(1811) 1st Steamboat On Western Waters Survived Earthquakes
It was during the New Madrid earthquakes, the first steamboat travel on the Ohio and Mississippi Rivers took place. The New Orleans set out from Pittsburgh on 20 October 1811, bound for New Orleans.
Captain Nicholas Roosevelt had brought along his young wife, their two year old daughter, and a Labrador dog. Ten days after leaving Pittsburgh, his wife Lydia gave birth to a son in Louisville, Kentucky. They waited a while for her to recover, and for the water to rise prior to crossing the dangerous waters and coral reef at the Falls of the Ohio. On the night before the day of the earthquake, 16th december, the steamboat was anchored near Owensboro, Kentucky, about 200 miles east of New Madrid, Missouri.
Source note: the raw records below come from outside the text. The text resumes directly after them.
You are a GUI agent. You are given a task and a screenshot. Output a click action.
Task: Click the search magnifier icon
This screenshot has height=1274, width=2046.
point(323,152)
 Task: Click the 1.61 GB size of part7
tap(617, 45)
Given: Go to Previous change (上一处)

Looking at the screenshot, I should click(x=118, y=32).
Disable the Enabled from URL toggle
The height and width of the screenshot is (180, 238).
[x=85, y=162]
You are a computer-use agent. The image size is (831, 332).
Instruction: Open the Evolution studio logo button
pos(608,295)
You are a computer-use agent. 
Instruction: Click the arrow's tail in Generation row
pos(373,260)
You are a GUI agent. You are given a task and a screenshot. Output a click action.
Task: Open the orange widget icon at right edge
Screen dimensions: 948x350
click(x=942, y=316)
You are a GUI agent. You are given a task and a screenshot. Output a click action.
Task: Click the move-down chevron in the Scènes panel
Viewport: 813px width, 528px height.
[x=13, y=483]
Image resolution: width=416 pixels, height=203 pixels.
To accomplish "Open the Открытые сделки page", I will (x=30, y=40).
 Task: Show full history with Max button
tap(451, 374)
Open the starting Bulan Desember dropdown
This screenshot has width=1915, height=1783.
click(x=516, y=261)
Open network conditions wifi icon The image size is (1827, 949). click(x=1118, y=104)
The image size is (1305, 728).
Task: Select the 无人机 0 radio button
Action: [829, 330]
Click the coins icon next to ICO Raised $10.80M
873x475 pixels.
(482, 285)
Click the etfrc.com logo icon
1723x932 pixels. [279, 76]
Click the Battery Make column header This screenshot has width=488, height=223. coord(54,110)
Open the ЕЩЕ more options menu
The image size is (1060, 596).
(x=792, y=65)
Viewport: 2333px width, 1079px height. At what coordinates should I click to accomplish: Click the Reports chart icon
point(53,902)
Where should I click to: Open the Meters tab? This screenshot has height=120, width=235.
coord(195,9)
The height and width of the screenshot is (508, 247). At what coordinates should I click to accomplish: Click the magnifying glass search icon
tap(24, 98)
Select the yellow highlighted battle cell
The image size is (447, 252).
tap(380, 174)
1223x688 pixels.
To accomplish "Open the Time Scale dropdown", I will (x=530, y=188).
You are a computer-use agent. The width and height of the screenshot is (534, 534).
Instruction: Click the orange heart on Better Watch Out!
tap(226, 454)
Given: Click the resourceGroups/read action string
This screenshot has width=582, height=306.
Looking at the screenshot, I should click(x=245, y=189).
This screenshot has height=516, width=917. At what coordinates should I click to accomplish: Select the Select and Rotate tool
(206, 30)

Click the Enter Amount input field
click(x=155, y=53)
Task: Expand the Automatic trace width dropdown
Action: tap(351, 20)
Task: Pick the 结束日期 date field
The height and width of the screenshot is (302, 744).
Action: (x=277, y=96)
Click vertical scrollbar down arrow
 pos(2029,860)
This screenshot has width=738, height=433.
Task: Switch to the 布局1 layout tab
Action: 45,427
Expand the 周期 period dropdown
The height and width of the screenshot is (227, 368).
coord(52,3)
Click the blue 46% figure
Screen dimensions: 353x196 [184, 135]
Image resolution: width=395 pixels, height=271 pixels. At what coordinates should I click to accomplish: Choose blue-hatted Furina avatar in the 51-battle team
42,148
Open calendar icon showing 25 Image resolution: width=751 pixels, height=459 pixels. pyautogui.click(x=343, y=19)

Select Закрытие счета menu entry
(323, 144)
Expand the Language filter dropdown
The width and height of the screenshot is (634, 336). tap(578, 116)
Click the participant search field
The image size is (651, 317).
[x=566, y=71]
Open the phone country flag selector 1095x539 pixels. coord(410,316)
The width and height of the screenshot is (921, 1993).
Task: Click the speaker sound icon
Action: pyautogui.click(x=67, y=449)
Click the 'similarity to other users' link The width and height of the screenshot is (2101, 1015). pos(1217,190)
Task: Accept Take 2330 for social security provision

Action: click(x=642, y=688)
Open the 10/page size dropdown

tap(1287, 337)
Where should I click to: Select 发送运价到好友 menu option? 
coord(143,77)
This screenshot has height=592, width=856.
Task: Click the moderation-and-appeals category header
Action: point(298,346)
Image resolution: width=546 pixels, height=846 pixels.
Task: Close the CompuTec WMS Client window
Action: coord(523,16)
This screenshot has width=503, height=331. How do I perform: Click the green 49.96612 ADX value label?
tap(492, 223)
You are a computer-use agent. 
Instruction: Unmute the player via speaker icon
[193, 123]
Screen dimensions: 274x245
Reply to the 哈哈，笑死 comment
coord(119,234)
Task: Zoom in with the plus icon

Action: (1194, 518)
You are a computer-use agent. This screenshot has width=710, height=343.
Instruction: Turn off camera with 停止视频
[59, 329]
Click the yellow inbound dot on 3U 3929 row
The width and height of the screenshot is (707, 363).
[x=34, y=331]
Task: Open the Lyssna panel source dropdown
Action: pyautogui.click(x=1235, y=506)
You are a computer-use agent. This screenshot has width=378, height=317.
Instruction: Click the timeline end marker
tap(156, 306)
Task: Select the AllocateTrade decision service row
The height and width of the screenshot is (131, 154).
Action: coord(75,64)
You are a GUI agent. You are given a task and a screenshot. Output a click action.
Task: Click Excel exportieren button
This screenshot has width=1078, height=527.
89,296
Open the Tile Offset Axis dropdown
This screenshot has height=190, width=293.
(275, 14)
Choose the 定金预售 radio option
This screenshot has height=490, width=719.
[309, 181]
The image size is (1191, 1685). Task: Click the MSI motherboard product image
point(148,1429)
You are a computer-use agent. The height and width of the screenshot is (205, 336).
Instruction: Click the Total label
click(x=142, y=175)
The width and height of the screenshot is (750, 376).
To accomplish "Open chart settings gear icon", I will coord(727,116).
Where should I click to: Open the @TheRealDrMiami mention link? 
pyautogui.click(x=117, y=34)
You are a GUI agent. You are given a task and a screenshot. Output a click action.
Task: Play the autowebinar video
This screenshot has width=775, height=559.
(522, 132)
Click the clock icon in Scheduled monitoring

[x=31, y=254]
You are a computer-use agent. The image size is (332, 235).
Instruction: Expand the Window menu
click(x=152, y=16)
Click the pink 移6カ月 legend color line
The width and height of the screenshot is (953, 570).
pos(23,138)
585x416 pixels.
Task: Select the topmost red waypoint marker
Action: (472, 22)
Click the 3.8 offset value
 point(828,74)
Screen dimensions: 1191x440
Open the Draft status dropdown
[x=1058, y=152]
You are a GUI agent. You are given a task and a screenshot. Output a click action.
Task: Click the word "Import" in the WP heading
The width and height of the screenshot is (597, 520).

Captain Roosevelt's dog, Tiger, insisted on staying in the cabin with them instead of sleeping on the deck.
Without realizing it, the Roosevelts were heading straight towards the epicenter of the greatest earthquake in American history. Their steamboat was thought instead ton e the cause of the earthquake by many who saw it. At Henderson, Kentucky, where no chimneys were left standing, they stopped to visit their friends, the painter John James Audubon and his wife Lucy. Floating in the middle of the Ohio River they were protected from the earthquake tremors shanking the land, but not front he hazards of falling trees, disappearing islands, and collapsing river banks. After entering Indian Territory on 18th December, they were chased by Indians who figured the "fire canoe" had caused the earthquake, but they managed to escape capture by outrunning them. They even had a small cabin fire that night which they managed to put out.
Thousands of trees were left floating on the waters of the Mississippi as they approached New Madrid, Missouri on the 19th December (three days after the earthquake). The town of New Madrid had been destroyed. The Roosevelts didn't dare to stop and pick up a few survivors, for fear of being overrun, and they were without supplies. They tied up at one island, and the island sank during the night. Their dog, Tiger, alerted them to oncoming tremors. On December 22 (1811), they encountered the British naturalist John Bradbury on a boat at the mouth of the ST. Francis River, who told them the town of Big Prairie was gone.
Captain Roosevelt and his family arrived at Natchez, Mississippi on the 30th December, and celebrated the first marriage aboard a steamboat on steamboat on the 31st December, when the steamboat engineer married Lydia's maid. They arrived at New Orleans on 10 January 1812, safe and sound, after traveling nineteen thousand miles from Pittsburgh on the first steamboat to travel the western waters.